A falência ou o descredenciamento de uma comercializadora é o cenário que mais preocupa empresas no Mercado Livre — mas não é o fim do fornecimento. O sistema regulatório brasileiro prevê mecanismos específicos para proteger o consumidor nessa situação.
A energia não para — a distribuidora garante a rede
O primeiro ponto a entender é que o descredenciamento de uma comercializadora não interrompe o fornecimento físico de energia. A distribuidora local continua responsável pela infraestrutura de entrega — fios, transformadores e rede — independentemente do que acontece com o fornecedor comercial. A energia segue chegando à empresa pelo mesmo fio, mesmo enquanto a situação contratual está sendo resolvida. O risco real não é falta de luz — é o custo e a instabilidade contratual durante o período de transição.
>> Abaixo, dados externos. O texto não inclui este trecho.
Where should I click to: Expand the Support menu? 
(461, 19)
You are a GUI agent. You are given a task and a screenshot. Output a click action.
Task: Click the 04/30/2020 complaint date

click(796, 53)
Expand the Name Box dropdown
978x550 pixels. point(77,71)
O Supridor de Última Instância (SUI)
O sistema regulatório brasileiro prevê a figura do Supridor de Última Instância (SUI) — uma comercializadora habilitada pela CCEE para atender consumidores livres que ficaram sem fornecedor por descredenciamento do agente anterior. O SUI garante o fornecimento de energia ao consumidor durante o período de transição, enquanto a empresa escolhe e contrata um novo fornecedor. O fornecimento pelo SUI tem custo — geralmente baseado no PLD do período, que pode ser mais alto que o preço do contrato anterior — mas garante continuidade operacional sem interrupção. O guia completo para navegar essa situação está em minha comercializadora faliu — e agora?
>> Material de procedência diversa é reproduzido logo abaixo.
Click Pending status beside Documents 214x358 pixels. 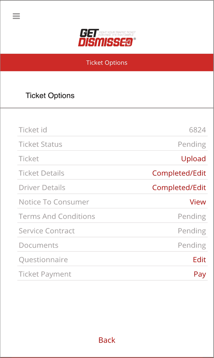click(192, 245)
O processo de descredenciamento pela CCEE
O descredenciamento de uma comercializadora pela CCEE — como ocorreu com a 2W Varejista e a Diferencial Energia em 2025-2026 — segue um processo formal com notificações prévias e prazos regulamentares. Os consumidores atendidos pela comercializadora descredenciada são notificados pela CCEE e pela própria comercializadora — ou pelo SUI, se a comunicação falhar. A empresa tem prazo para escolher um novo fornecedor antes de ser transferida automaticamente para o SUI. Monitorar as notícias do setor — como as que aparecem no Giro de Notícias da Semana — é a forma mais prática de acompanhar a situação das comercializadoras do mercado.
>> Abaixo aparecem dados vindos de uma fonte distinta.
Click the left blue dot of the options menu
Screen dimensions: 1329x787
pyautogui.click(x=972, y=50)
Como proteger a empresa antes que isso aconteça
A melhor proteção é a escolha cuidadosa da comercializadora antes da assinatura. Verificar a situação na CCEE, solicitar referências de clientes e avaliar a solidez financeira elimina a maioria dos riscos antes de assinar. Durante a vigência do contrato, monitorar a situação da comercializadora — comunicados da CCEE, notícias setoriais, qualidade do atendimento — permite agir antes que o problema escale. Uma comercializadora que começa a apresentar dificuldades de atendimento, atrasos nas liquidações ou mudanças abruptas de equipe pode estar sinalizando dificuldades financeiras antes de qualquer comunicado formal. Veja como fazer essa due diligence em como verificar a reputação de uma comercializadora.
Impacto financeiro do descredenciamento
O impacto financeiro do descredenciamento depende de quando ele ocorre no ciclo do contrato e do nível do PLD no período. Contratos com cláusula de portabilidade em caso de descredenciamento — que permite a migração sem multa nesse cenário específico — são mais protegidos. O custo de atendimento pelo SUI, se necessário, varia conforme o PLD do período. Créditos relacionados a energia já paga e não entregue são objeto de processo na CCEE — a empresa deve registrar formalmente qualquer crédito a receber. Em casos mais graves, pode ser necessário assessoria jurídica para recuperar valores. O histórico recente do setor reforça que esse não é um risco hipotético — e que a escolha cuidadosa da comercializadora é a principal proteção disponível.